Vaccinating people over 60 is the most effective way to mitigate mortality from COVID-19, a new age-based modeling study suggests. Although vaccination of younger adults is projected to avert the greatest incidence of disease, vaccinating older adults will most effectively reduce deaths, the analysis shows. Less than one year after SARS-CoV-2 was identified, deployment of multiple vaccines against the virus has been initiated in several countries. Although vaccine production is being rapidly scaled up, demand will exceed supply for the next several months. An urgent challenge is the optimization of vaccine allocation to maximize public health benefit. To quantify the impact of COVID-19 vaccine prioritization strategies on cumulative incidence of the disease, mortality, and years of life lost, Kate Bubar and colleagues used a mathematical model to compare five age-stratified prioritization strategies. The approach varied assumptions about the total available vaccine supply, country-specific age structure, and age-varying efficacy of a hypothetical vaccine. It used data from countries around the world. In one of the modeling strategies using a highly effective, transmission-blocking vaccine prioritized to adults ages 20-49 years, cumulative disease incidence was minimized. However, in most scenarios where the vaccine was prioritized to adults over 60, mortality and years of life lost were minimized. This suggests optimal benefit – in the terms Bubar et al. evaluated – comes from prioritization of older individuals. If a vaccine is less efficacious in older adults, however, priority could be given to younger age groups, the authors say. To increase the available doses, further priority should be given to seronegative individuals, say the authors, whose work also assessed target-based vaccinations focused on serological status; vaccinating seronegative individuals improved efficiency of the vaccine in reducing overall transmission. The framework the authors applied can be used to compare impacts of prioritization strategies in other contexts, they say. They note several limitations of their study, including that it considers variation in disease risk only by age. They note that “other considerations are crucial, from equity in allocation between countries to disparities in access to healthcare, including vaccination, that vary by neighborhood.”

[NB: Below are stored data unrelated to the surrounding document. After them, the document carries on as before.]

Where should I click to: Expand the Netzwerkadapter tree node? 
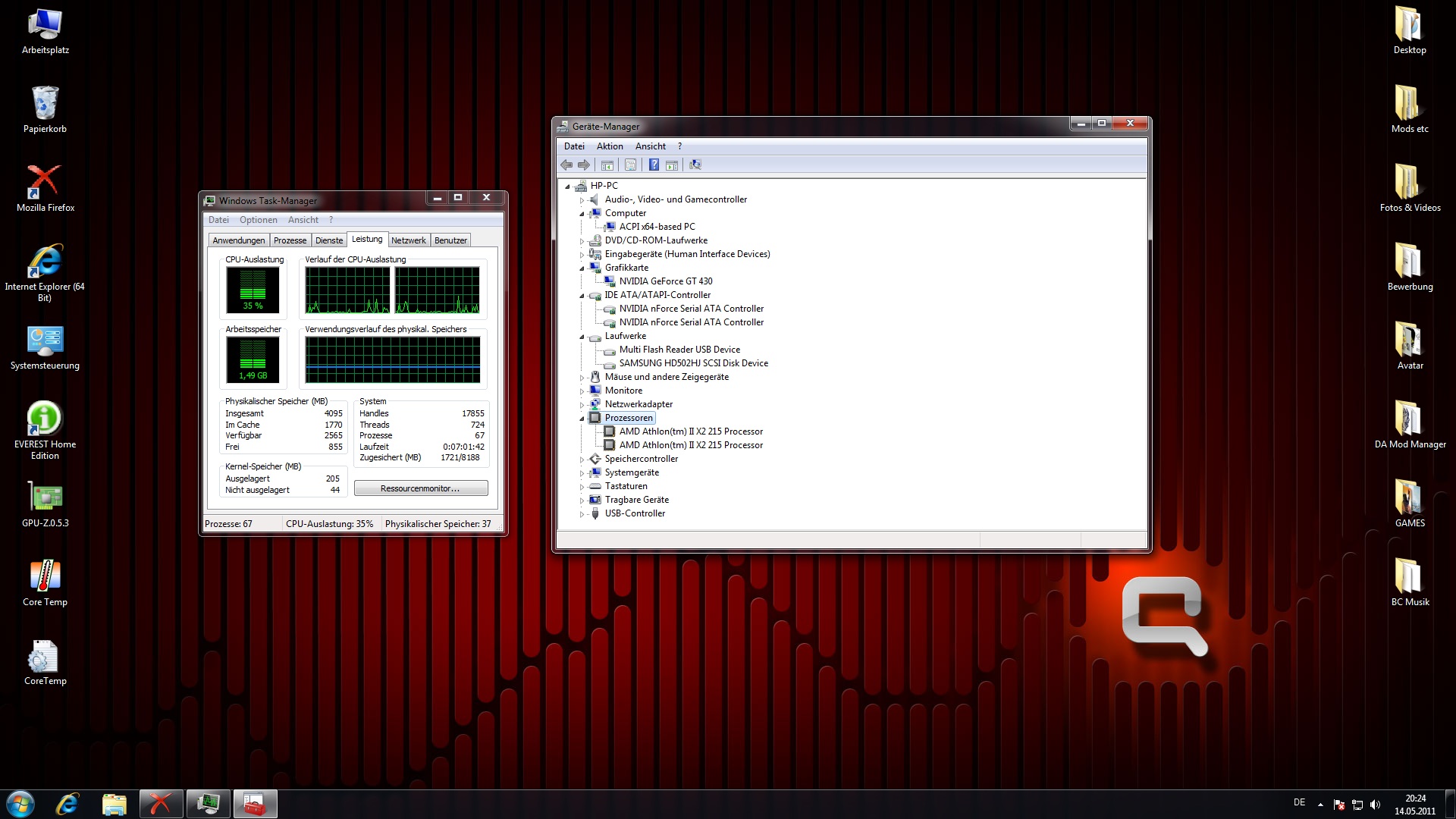pos(582,404)
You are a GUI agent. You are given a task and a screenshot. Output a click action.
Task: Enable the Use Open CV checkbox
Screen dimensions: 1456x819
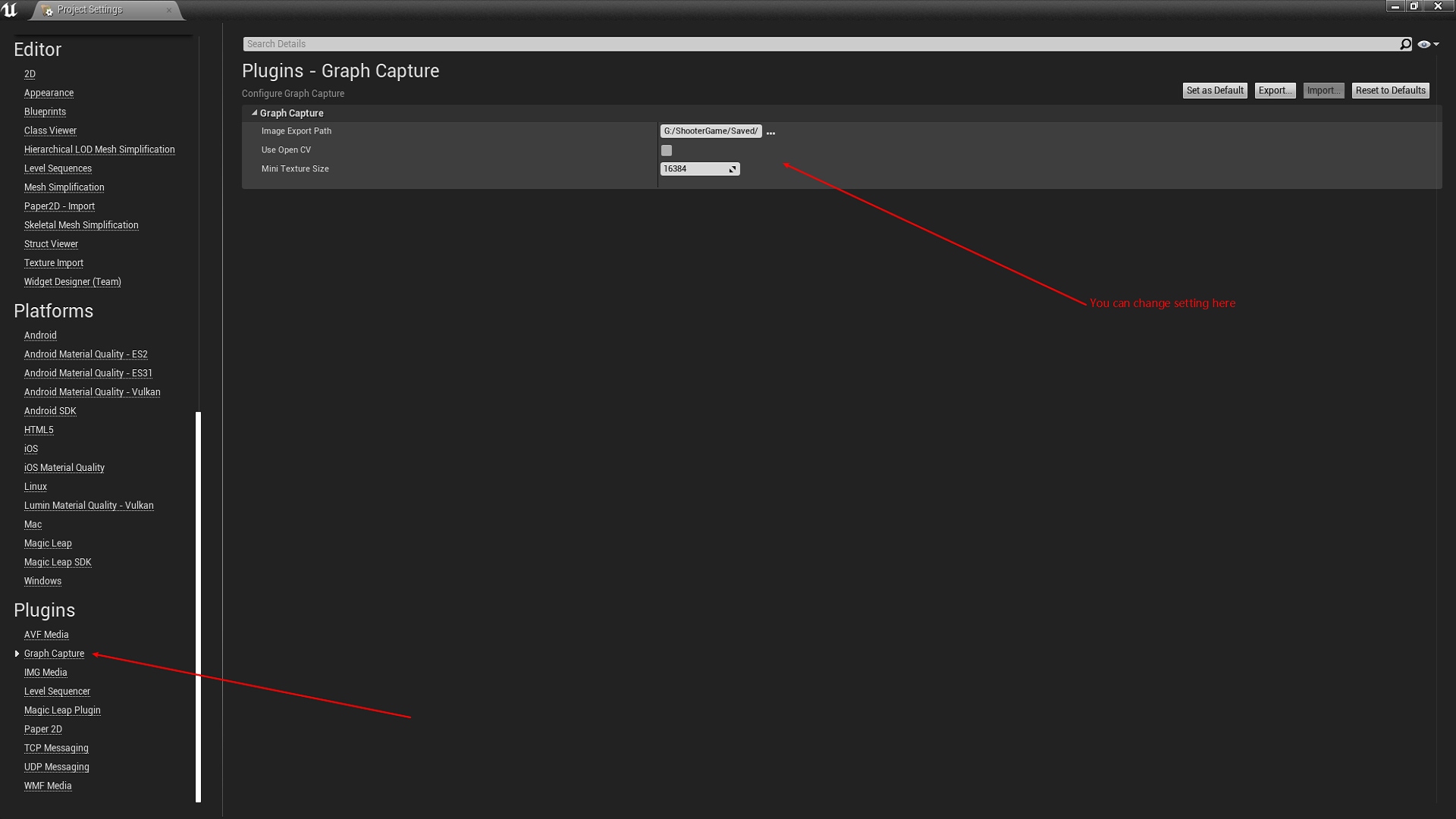pyautogui.click(x=667, y=150)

In a related Perspective, Meagan Fitzpatrick and Alison Galvani discuss how the study by Bubar and colleagues suggests the optimal approach for COVID-19 vaccination is different than the optimal strategy for influenza vaccination, which indicates giving vaccines to school-age children as the priority. “Although it may seem intuitive that the optimal strategies against influenza and COVID-19 would be identical,” Fitzpatrick and Galvani write, “vaccine optimization is not one size fits all, even for apparently similar pathogens.” Shifts necessitating vaccinating older people first for SARS-CoV-2 are related to various factors, they say, including that the average number of secondary infections arising from a single SARS-CoV-2 case, when everyone is assumed to be susceptible, is typically double that of influenza virus. What’s more, influenza vaccines have variable age-specific efficacy, with reduced protection for older people; so far, data from ongoing phase III clinical trials of a SARS-CoV-2 vaccines has shown similar efficacy across age groups.